Second, backward LLR models were fit to decode the steering signal from the EEG data. The decoding was assessed by considering various 1.5 s-long latency windows preceding the motor action with progressively increasing anticipation (0, 0.3, 0.6, 0.9, 1.2, 1.5, 1.8, 2.1, 2.4, 2.7, 3.0, 6.0, 12.0 s of anticipation). Specifically, subject-specific models were fit on a training portion of the data to determine the optimal LLR mapping for the decoding of steering actions. For example, a model was fit for the 1.2 s anticipation based on the first part of the driving experiment by using an LLR latency window from 2.7 s to 1.2 s of anticipation (i.e. [-2.7 s,-1.2 s]). In other words, let’s consider a time t1. That LLR model uses the EEG signal recorded [t1-2.7 s, t1-1.2 s] to predict the steering action at time t1. Such a prediction is performed for each time sample ti on unseen portions of the data. A ten-fold leave-one-out cross-validation procedure was used to perform this model fit and decoding operations while controlling for overfitting. The quality of the decoding was assessed by comparing the predicted and the actual steering signals with Pearson’s correlation. Correlation values were averaged across folds, resulting in one value for each subject and anticipation31.

Statistical analysis

Statistical analyses were performed using one- and two-way repeated measures ANOVA, with latency and decoding model as independent variables and decoding correlation as the dependent variable.
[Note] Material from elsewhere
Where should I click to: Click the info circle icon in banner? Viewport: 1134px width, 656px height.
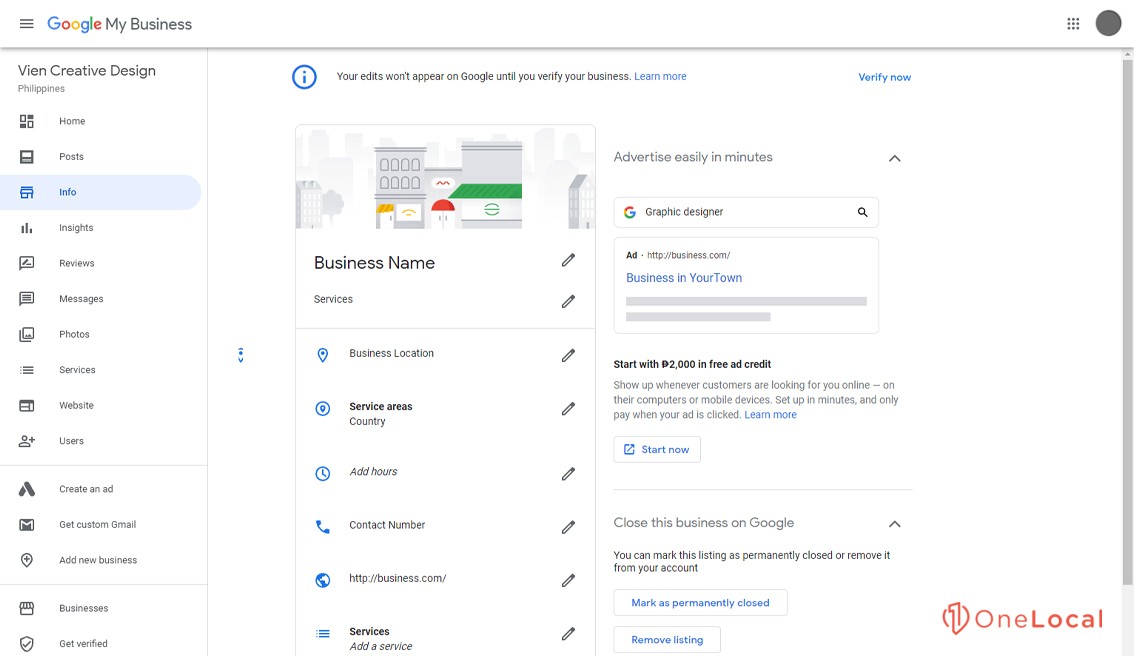(304, 77)
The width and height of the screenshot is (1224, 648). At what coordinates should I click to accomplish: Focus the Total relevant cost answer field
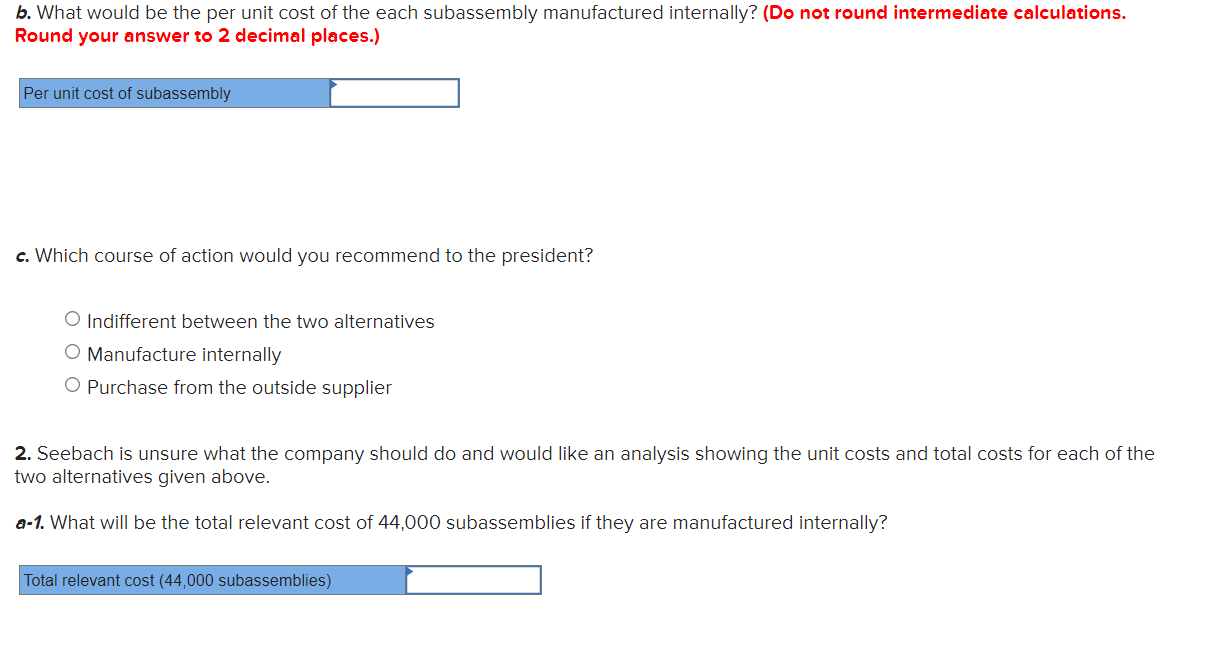(474, 580)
The two-way repeated measures ANOVA accounted for interactions between its factors. Greenhouse–Geisser corrections were made if Mauchly's test of sphericity was not met. Post hoc comparisons were assessed with Wilcoxon signed-rank tests. Correction for multiple comparisons was applied where necessary via the false discovery rate (FDR) approach47. ANOVA results were reported using the convention F(df, dferror). Partial eta squared (ηp2) was used as a measure of effect size. Baseline decoding correlation values for the LLR analyses were calculated by re-running the LLR cross-validation procedure 100 times, each time after randomising the fold identities by shuffling the order of the EEG fold labels. In other words, the LLR procedure was run after pairing each steering signal fold i with a random EEG fold j. The baseline to values were set to the 95th percentile of the distribution of decoding correlations values obtained on the randomised data.